> [BRIEF] Give back all of the records, exactly and completely.

> [RECORDED DATA]

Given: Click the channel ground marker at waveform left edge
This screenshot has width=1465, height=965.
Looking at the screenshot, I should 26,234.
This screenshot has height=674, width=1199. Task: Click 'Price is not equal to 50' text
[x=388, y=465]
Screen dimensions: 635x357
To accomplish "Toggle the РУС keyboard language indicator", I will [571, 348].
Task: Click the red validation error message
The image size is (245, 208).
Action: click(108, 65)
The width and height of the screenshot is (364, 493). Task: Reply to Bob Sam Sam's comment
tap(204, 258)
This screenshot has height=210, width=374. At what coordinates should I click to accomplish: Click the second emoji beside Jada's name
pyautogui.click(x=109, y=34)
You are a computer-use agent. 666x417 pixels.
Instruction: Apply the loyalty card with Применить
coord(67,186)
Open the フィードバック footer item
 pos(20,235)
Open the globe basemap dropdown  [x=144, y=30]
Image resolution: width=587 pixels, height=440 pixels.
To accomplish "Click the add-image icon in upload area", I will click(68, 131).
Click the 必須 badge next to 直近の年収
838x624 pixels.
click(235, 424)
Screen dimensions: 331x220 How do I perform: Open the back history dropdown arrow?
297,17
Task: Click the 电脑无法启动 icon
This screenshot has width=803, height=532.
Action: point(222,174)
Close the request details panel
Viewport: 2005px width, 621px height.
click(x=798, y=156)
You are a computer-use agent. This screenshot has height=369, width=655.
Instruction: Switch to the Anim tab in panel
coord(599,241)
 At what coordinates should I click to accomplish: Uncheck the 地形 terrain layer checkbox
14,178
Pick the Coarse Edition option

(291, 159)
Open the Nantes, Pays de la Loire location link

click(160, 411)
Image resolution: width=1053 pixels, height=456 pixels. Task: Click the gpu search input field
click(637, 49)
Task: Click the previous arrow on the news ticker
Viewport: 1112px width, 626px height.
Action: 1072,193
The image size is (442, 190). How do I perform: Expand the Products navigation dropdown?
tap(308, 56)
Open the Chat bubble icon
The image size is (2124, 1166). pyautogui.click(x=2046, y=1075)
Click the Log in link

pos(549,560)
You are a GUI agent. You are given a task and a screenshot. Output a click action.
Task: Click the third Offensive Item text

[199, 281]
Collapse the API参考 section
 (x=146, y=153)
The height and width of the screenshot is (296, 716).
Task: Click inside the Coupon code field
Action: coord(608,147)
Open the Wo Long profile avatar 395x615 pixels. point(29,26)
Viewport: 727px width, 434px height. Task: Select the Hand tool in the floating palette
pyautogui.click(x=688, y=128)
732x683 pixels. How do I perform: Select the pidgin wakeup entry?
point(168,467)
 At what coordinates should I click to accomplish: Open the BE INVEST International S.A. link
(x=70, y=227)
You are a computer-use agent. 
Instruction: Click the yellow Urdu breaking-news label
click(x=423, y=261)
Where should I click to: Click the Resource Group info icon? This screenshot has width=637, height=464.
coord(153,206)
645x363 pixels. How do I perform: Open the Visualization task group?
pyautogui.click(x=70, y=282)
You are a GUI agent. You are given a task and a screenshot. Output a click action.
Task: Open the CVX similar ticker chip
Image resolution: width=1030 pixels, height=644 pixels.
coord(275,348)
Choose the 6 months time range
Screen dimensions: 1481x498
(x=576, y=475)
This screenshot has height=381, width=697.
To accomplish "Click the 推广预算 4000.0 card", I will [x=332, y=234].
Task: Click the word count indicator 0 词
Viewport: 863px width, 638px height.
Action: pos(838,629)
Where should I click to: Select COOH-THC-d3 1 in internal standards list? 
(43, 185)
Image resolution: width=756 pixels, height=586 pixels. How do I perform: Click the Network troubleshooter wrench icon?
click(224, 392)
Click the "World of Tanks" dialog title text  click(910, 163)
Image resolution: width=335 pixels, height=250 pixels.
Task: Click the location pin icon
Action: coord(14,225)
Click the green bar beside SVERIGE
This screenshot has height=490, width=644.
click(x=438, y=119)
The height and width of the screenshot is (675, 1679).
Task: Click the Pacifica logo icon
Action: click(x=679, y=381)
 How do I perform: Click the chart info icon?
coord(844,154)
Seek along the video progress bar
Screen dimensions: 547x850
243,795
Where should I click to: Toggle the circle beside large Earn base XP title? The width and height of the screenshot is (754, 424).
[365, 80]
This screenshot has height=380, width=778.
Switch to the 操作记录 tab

> [RESULT OF THIS EXERCISE]
Given: Click the channel ground marker at waveform left edge
This screenshot has width=1465, height=965.
Looking at the screenshot, I should 26,234.
This screenshot has height=674, width=1199. Task: Click 'Price is not equal to 50' text
[x=388, y=465]
Screen dimensions: 635x357
To accomplish "Toggle the РУС keyboard language indicator", I will [571, 348].
Task: Click the red validation error message
The image size is (245, 208).
Action: click(108, 65)
The width and height of the screenshot is (364, 493). Task: Reply to Bob Sam Sam's comment
tap(204, 258)
This screenshot has height=210, width=374. At what coordinates should I click to accomplish: Click the second emoji beside Jada's name
pyautogui.click(x=109, y=34)
You are a computer-use agent. 666x417 pixels.
Instruction: Apply the loyalty card with Применить
coord(67,186)
Open the フィードバック footer item
 pos(20,235)
Open the globe basemap dropdown  [x=144, y=30]
Image resolution: width=587 pixels, height=440 pixels.
To accomplish "Click the add-image icon in upload area", I will click(68, 131).
Click the 必須 badge next to 直近の年収
838x624 pixels.
click(235, 424)
Screen dimensions: 331x220 How do I perform: Open the back history dropdown arrow?
297,17
Task: Click the 电脑无法启动 icon
This screenshot has width=803, height=532.
Action: point(222,174)
Close the request details panel
Viewport: 2005px width, 621px height.
click(x=798, y=156)
You are a computer-use agent. This screenshot has height=369, width=655.
Instruction: Switch to the Anim tab in panel
coord(599,241)
 At what coordinates should I click to accomplish: Uncheck the 地形 terrain layer checkbox
14,178
Pick the Coarse Edition option

(291, 159)
Open the Nantes, Pays de la Loire location link

click(160, 411)
Image resolution: width=1053 pixels, height=456 pixels. Task: Click the gpu search input field
click(637, 49)
Task: Click the previous arrow on the news ticker
Viewport: 1112px width, 626px height.
Action: 1072,193
The image size is (442, 190). How do I perform: Expand the Products navigation dropdown?
tap(308, 56)
Open the Chat bubble icon
The image size is (2124, 1166). pyautogui.click(x=2046, y=1075)
Click the Log in link

pos(549,560)
You are a GUI agent. You are given a task and a screenshot. Output a click action.
Task: Click the third Offensive Item text

[199, 281]
Collapse the API参考 section
 (x=146, y=153)
The height and width of the screenshot is (296, 716).
Task: Click inside the Coupon code field
Action: coord(608,147)
Open the Wo Long profile avatar 395x615 pixels. point(29,26)
Viewport: 727px width, 434px height. Task: Select the Hand tool in the floating palette
pyautogui.click(x=688, y=128)
732x683 pixels. How do I perform: Select the pidgin wakeup entry?
point(168,467)
 At what coordinates should I click to accomplish: Open the BE INVEST International S.A. link
(x=70, y=227)
You are a computer-use agent. 
Instruction: Click the yellow Urdu breaking-news label
click(x=423, y=261)
Where should I click to: Click the Resource Group info icon? This screenshot has width=637, height=464.
coord(153,206)
645x363 pixels. How do I perform: Open the Visualization task group?
pyautogui.click(x=70, y=282)
You are a GUI agent. You are given a task and a screenshot. Output a click action.
Task: Open the CVX similar ticker chip
Image resolution: width=1030 pixels, height=644 pixels.
coord(275,348)
Choose the 6 months time range
Screen dimensions: 1481x498
(x=576, y=475)
This screenshot has height=381, width=697.
To accomplish "Click the 推广预算 4000.0 card", I will [x=332, y=234].
Task: Click the word count indicator 0 词
Viewport: 863px width, 638px height.
Action: pos(838,629)
Where should I click to: Select COOH-THC-d3 1 in internal standards list? 
(43, 185)
Image resolution: width=756 pixels, height=586 pixels. How do I perform: Click the Network troubleshooter wrench icon?
click(224, 392)
Click the "World of Tanks" dialog title text  click(910, 163)
Image resolution: width=335 pixels, height=250 pixels.
Task: Click the location pin icon
Action: coord(14,225)
Click the green bar beside SVERIGE
This screenshot has height=490, width=644.
click(x=438, y=119)
The height and width of the screenshot is (675, 1679).
Task: Click the Pacifica logo icon
Action: click(x=679, y=381)
 How do I perform: Click the chart info icon?
coord(844,154)
Seek along the video progress bar
Screen dimensions: 547x850
243,795
Where should I click to: Toggle the circle beside large Earn base XP title? The width and height of the screenshot is (754, 424).
[365, 80]
This screenshot has height=380, width=778.
Switch to the 操作记录 tab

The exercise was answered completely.